По возвращении из Гагарина, Злой пошел в сарай, достал оттуда ящик с алкоголем и снова напился. В хлам, в дрова, до беспамятства. Эта ночь полностью выпала у Злого из жизни, а с утра за ним пришли. Двое солдат постучались к нему в дом и сказали, что Злого немедленно хочет видеть Христос, а значит, нужно было быстро одеваться, приводить себя в порядок, и мчаться на прием к вяземскому князю.
— Ты что, снова решил в запой уйти? — набросился Христос, едва Злой переступил порог. Приветствие было опущено за ненадобностью.
— Нет. — мотнул головой гость.
— А что тогда? Что с тобой происходит?
— Со мной — ничего. Христос, слушай, ты не видел, что Виктор со своими там устроили, это…
— А то, что ТЫ там устроил — это почти предательство! — отчеканил Христос, вставая из-за стола и опираясь кулаками о столешницу. Он был не на шутку разъярен, видно, сидел и накручивал себя с тех пор, как ему настучали о неподобающем поведении взводного, — Ты отказался выполнять приказ в боевой обстановке! В иные времена за такое стреляли! Что мне теперь прикажешь с тобой делать, к стенке поставить?…
— Христос, подожди… — Злой чувствовал слабость и обиду от того, что его не слушали, — Там перерезали почти всех, город сожгли…
— И правильно сделали! — рявкнул Христос, выходя из-за стола и начиная бродить по кабинету, — Такое поведение не должно было оставаться безнаказанным! Они накинулись на наших людей, едва не пристрелили Виктора… Я вообще не могу понять. В чем дело, Злой, а? Это же враги! Они напали на твоих людей, которых ты воспитывал, с которыми ты дружил. Что им надо было сделать, отдать себя на растерзание толпе? Или оставить город в покое для того, чтобы у них появился новый начальник, и снова напал на нас? Ты вообще думал об этом?…

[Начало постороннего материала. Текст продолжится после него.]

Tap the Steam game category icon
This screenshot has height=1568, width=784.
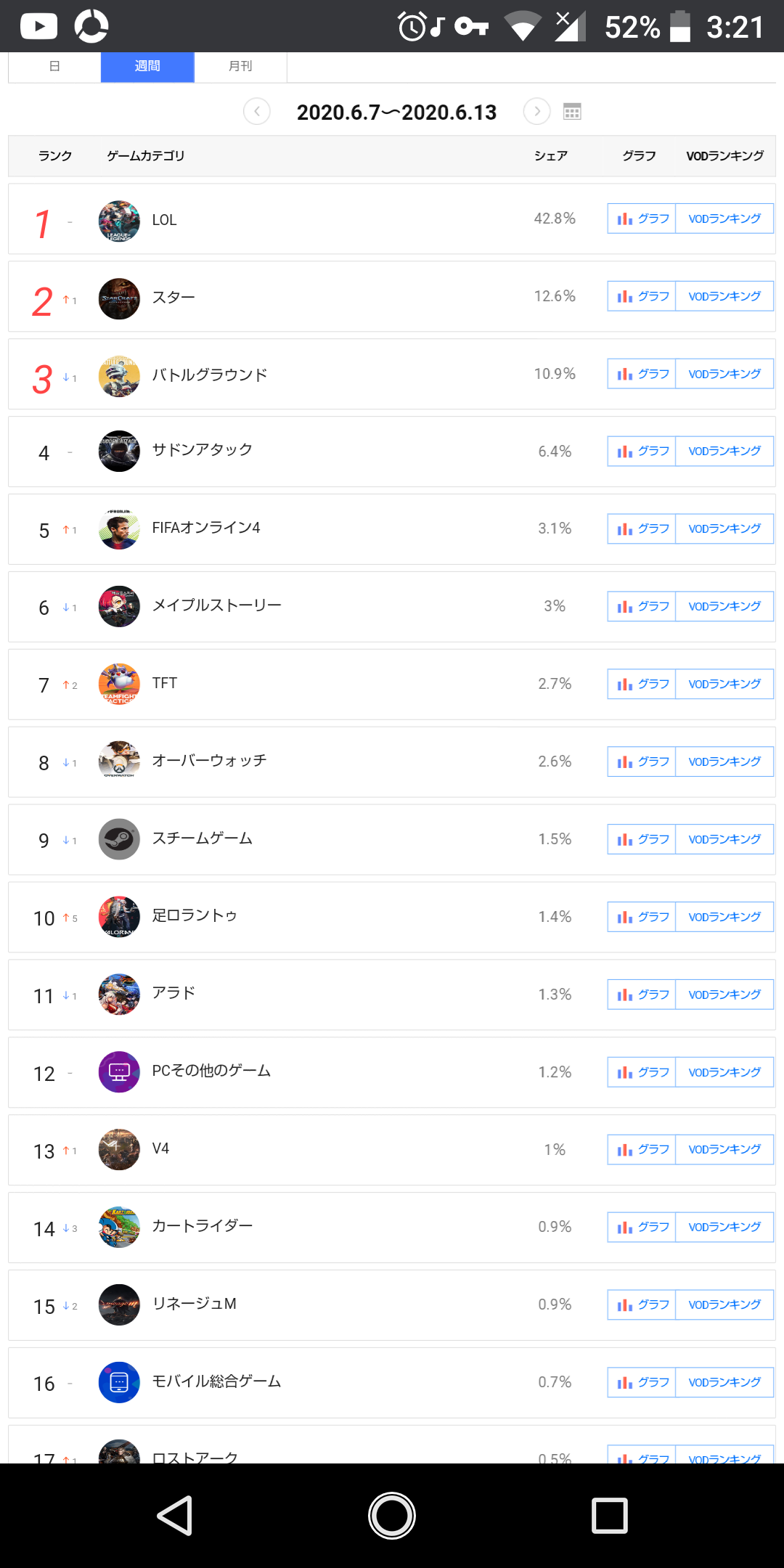[x=119, y=839]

Злой стоял, опустив голову, и подыскивая себе оправдания, которые никак не хотели появляться в голове — там была лишь пелена обиды и стыда. Вяземский князь отчитывал своего генерала как провинившегося школьника, и Злой ничего не мог этому противопоставить — хотя бы потому, что сам почувствовал себя в корне неправым. Действительно, делать вяземским солдатам было нечего, на них напали, и они ответили. Умиротворили. С точки зрения логики, они имели полное право сделать то, что сделали — обезопасили границы своего родного города, ответили на нападение, уничтожили враждебное поселение, которое явно не испытывало к Вязьме и ее жителям никаких теплых чувств. Но это только с точки зрения логики…

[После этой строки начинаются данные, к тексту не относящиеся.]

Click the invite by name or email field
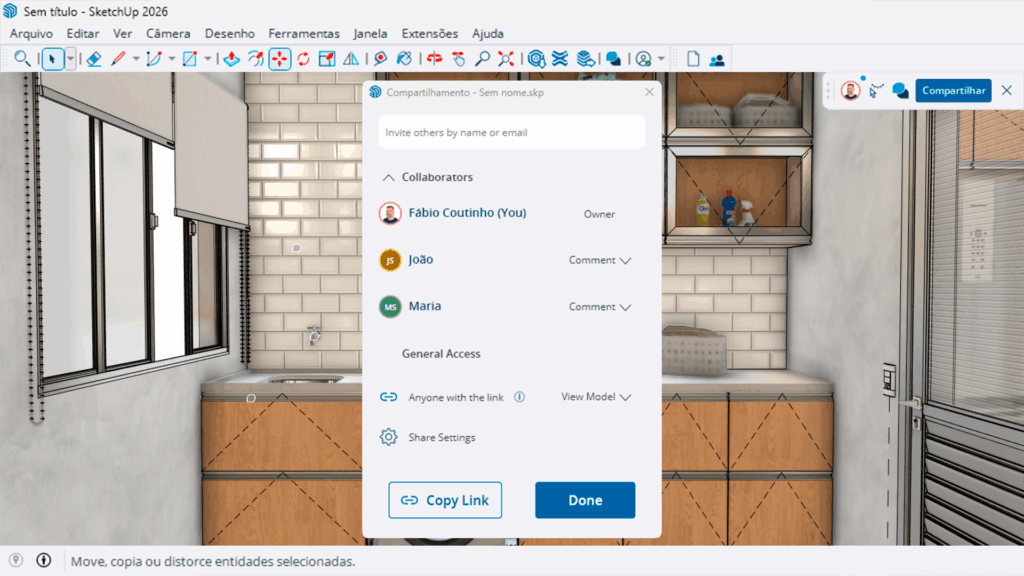The width and height of the screenshot is (1024, 576). click(x=511, y=132)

— Что мне теперь с тобой делать?… — повторил свой вопрос Христос, — Я не могу оставить тебя на должности комвзвода, понимаешь? Мне такие генералы, которые не подчиняются приказам, нахрен не нужны. И если я тебя оставлю, другие решат, что можно поступать также. Армия без дисциплины — не армия, а банда.
— Увольняй. — махнул рукой Злой, — Я и сам теперь не смогу…
— Ну хорошо. — сказал Христос, и добавил уже мягче, — Ты облегчил моё решение. Сам понимаешь, у меня просто нет выбора… Ты хороший мужик, но тут почему-то дал слабину. Я этого не могу понять.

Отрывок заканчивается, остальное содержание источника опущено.